SOURCE INFORMATION:

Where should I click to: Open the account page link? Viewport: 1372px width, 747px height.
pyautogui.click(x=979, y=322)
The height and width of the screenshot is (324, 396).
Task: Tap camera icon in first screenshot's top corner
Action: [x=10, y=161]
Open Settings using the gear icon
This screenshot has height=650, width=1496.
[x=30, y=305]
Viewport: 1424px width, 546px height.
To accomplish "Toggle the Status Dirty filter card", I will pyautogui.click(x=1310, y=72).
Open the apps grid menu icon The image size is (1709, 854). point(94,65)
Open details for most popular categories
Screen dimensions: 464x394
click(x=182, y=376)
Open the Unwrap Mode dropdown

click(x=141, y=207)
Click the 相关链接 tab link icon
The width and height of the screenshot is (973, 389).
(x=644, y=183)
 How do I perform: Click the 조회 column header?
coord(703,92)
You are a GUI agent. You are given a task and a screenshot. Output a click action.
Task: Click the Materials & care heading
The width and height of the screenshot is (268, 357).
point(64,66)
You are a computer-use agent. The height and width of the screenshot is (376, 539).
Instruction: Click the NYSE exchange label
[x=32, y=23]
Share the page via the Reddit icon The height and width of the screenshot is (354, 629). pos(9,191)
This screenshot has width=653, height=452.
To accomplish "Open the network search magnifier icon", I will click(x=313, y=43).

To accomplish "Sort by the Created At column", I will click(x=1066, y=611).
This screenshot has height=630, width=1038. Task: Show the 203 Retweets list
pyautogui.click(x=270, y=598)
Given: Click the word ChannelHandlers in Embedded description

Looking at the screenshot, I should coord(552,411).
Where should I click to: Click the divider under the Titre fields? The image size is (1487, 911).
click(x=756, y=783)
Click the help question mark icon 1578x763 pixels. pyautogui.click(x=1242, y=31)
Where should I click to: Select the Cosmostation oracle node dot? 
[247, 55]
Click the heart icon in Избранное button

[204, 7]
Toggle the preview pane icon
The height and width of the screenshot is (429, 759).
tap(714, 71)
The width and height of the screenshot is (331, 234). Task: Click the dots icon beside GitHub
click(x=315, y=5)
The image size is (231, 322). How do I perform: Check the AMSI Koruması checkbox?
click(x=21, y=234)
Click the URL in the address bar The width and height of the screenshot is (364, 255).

WHAT TO WORK ON: Reproduce the full listing exactly.

RESPONSE AREA:
Where should I click to: Open the account page link? Viewport: 1372px width, 747px height.
pyautogui.click(x=979, y=322)
The height and width of the screenshot is (324, 396).
Task: Tap camera icon in first screenshot's top corner
Action: [x=10, y=161]
Open Settings using the gear icon
This screenshot has height=650, width=1496.
[x=30, y=305]
Viewport: 1424px width, 546px height.
To accomplish "Toggle the Status Dirty filter card", I will pyautogui.click(x=1310, y=72).
Open the apps grid menu icon The image size is (1709, 854). point(94,65)
Open details for most popular categories
Screen dimensions: 464x394
click(x=182, y=376)
Open the Unwrap Mode dropdown

click(x=141, y=207)
Click the 相关链接 tab link icon
The width and height of the screenshot is (973, 389).
(x=644, y=183)
 How do I perform: Click the 조회 column header?
coord(703,92)
You are a GUI agent. You are given a task and a screenshot. Output a click action.
Task: Click the Materials & care heading
The width and height of the screenshot is (268, 357).
point(64,66)
You are a computer-use agent. The height and width of the screenshot is (376, 539).
Instruction: Click the NYSE exchange label
[x=32, y=23]
Share the page via the Reddit icon The height and width of the screenshot is (354, 629). pos(9,191)
This screenshot has width=653, height=452.
To accomplish "Open the network search magnifier icon", I will click(x=313, y=43).

To accomplish "Sort by the Created At column", I will click(x=1066, y=611).
This screenshot has height=630, width=1038. Task: Show the 203 Retweets list
pyautogui.click(x=270, y=598)
Given: Click the word ChannelHandlers in Embedded description

Looking at the screenshot, I should coord(552,411).
Where should I click to: Click the divider under the Titre fields? The image size is (1487, 911).
click(x=756, y=783)
Click the help question mark icon 1578x763 pixels. pyautogui.click(x=1242, y=31)
Where should I click to: Select the Cosmostation oracle node dot? 
[247, 55]
Click the heart icon in Избранное button

[204, 7]
Toggle the preview pane icon
The height and width of the screenshot is (429, 759).
tap(714, 71)
The width and height of the screenshot is (331, 234). Task: Click the dots icon beside GitHub
click(x=315, y=5)
The image size is (231, 322). How do I perform: Check the AMSI Koruması checkbox?
click(x=21, y=234)
Click the URL in the address bar The width and height of the screenshot is (364, 255).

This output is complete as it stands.